Posted August 24, 2009 by IT tech-a-holic
Categories: Social media buzz

Tags: , , , ,

twitter hollywood

First, let me just say I haven’t seen “Inglourious Basterds” yet. I seem to be a week behind on my new releases considering I just went to see “District 9” this past weekend. (INSERT TANGENT: Yes, the buzz is right. Excellent overall, though there are a couple plotlines where you really have to stretch your imagination… eerr, and beware of slight motion sickness at the beginning because of the quick cuts and camera shots while running. Probably just me though – I’m sensitive.)

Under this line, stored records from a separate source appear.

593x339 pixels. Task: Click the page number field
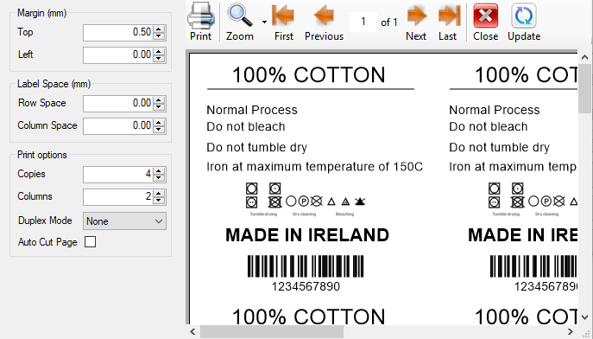[363, 22]
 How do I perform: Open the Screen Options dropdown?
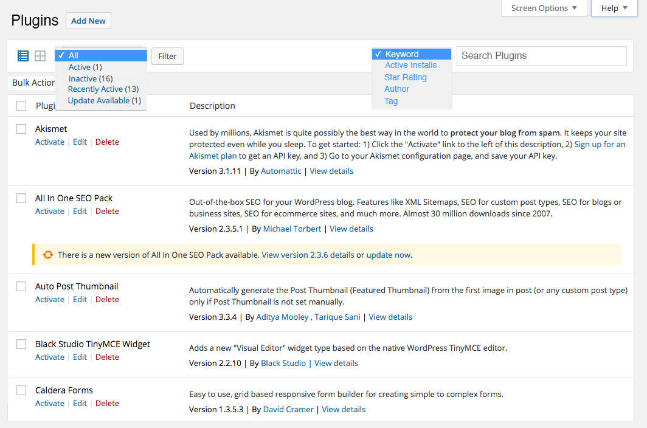pos(543,8)
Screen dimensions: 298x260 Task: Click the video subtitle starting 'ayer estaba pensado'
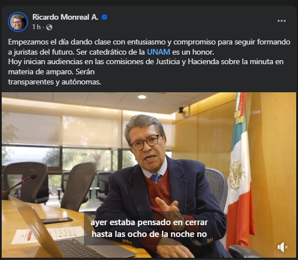[x=149, y=222]
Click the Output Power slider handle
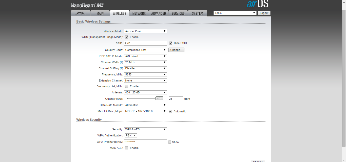This screenshot has width=346, height=162. (x=159, y=98)
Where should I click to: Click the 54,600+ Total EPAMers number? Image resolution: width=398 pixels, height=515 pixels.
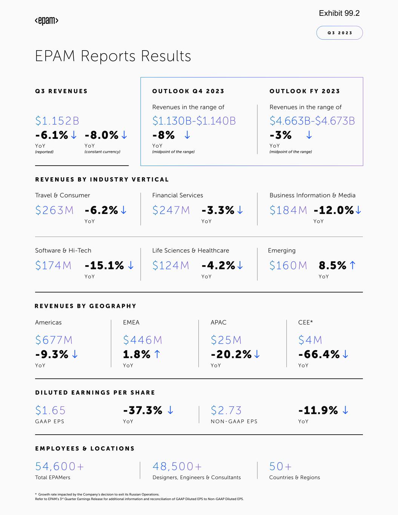coord(59,466)
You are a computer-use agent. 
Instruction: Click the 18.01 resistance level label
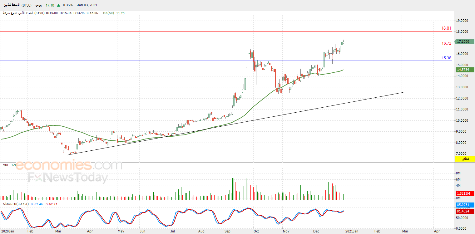coord(446,28)
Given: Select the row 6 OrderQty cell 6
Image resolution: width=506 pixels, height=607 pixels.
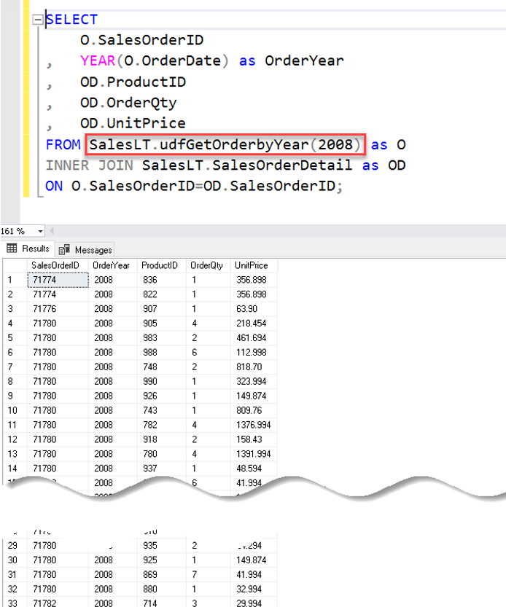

Anyways, I’ve been excited for “Inglourious Basterds” ever since I first saw the trailer during previews for “Angels and Demons.” Over-the-top violence, quirky dark characters, history that doesn’t require knowing anything about actual history… I was sold. (Not to mention the fact I’m a huge Tarantino fanboy.) I expected a masterpiece. Hence my confusion when I read the LA Times review for the film with the tagline: “Quentin Tarantino’s WWII movie has blood, but its heart doesn’t beat.” Ouch.

I like the LA Times, but I don’t trust film critics. I read the review. The guy (Kenneth Turan) seemed to know what he was talking about, providing convincing evidence to back-up his argument. I thought, well I guess it won’t make that big of a splash then. I read the review on Friday, the 21st.

48 hours later, I see that “mini” reviews of “Inglourious Basterds” have taken over Twitter. It’s still going on actually. It’s been talked about so much that it’s jumped to Trending Topic status. (Huzzah! Joining “District 9″on the most popular list I might add.) The tweeple have spoken and the consensus is clear – everyone thought the film was terrific. (Just a few tweet examples: “Tarantino’s best since ‘Pulp Fiction'”, “Best film I’ve seen this year”, “Watching ‘Inglourious Basterds’ again for the 2nd time” … the list goes on.)